EXERCISE OBJECTIVE -
Reproduce the entries below with every occurrence of "Top" swapped for "Meilleurs", keeping all other text unchanged. Leave the pictures out of the answer.

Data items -
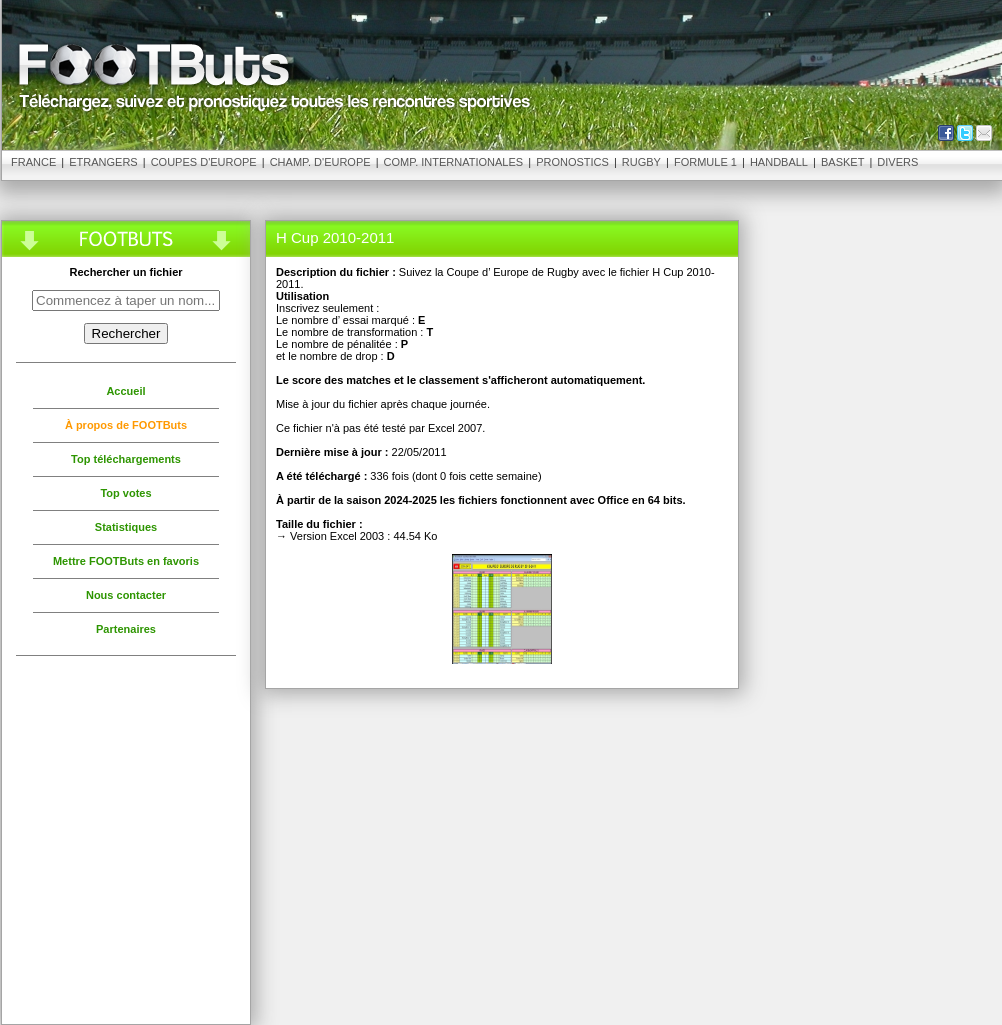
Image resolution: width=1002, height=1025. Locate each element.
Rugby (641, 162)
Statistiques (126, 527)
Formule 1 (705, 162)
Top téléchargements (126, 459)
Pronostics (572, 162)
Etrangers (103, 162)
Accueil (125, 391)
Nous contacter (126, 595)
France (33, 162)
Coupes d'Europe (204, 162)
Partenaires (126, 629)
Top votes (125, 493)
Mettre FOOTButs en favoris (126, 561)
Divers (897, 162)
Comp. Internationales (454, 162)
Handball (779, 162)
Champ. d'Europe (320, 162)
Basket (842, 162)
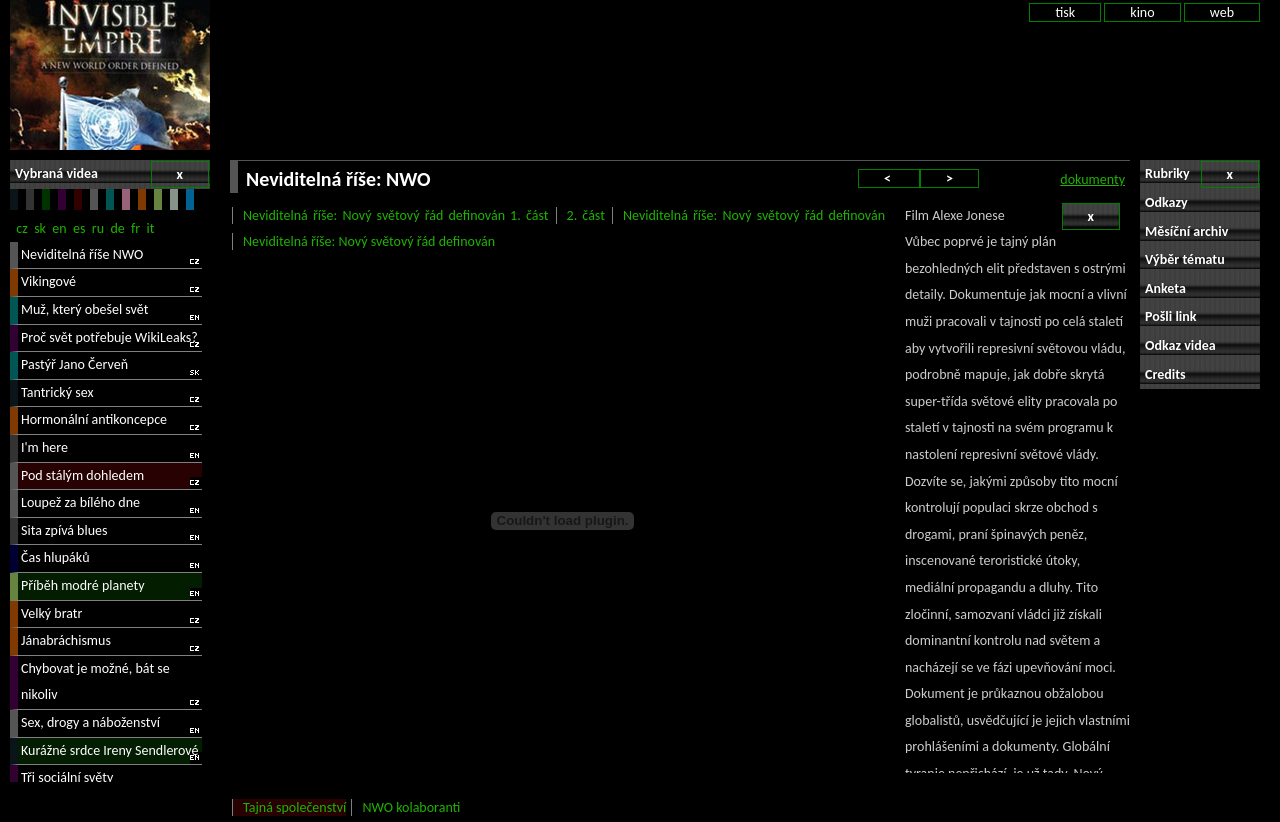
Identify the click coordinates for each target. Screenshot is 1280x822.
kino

EXPECTED OUTPUT -
Image resolution: width=1002, height=1025. Locate each element.
Rugby (641, 162)
Statistiques (126, 527)
Formule 1 (705, 162)
Meilleurs téléchargements (126, 459)
Pronostics (572, 162)
Etrangers (103, 162)
Accueil (125, 391)
Nous contacter (126, 595)
France (33, 162)
Coupes d'Europe (204, 162)
Partenaires (126, 629)
Meilleurs votes (125, 493)
Mettre FOOTButs en favoris (126, 561)
Divers (897, 162)
Comp. Internationales (454, 162)
Handball (779, 162)
Champ. d'Europe (320, 162)
Basket (842, 162)
Identify the click coordinates for each target. Screenshot is 1280x822.
kino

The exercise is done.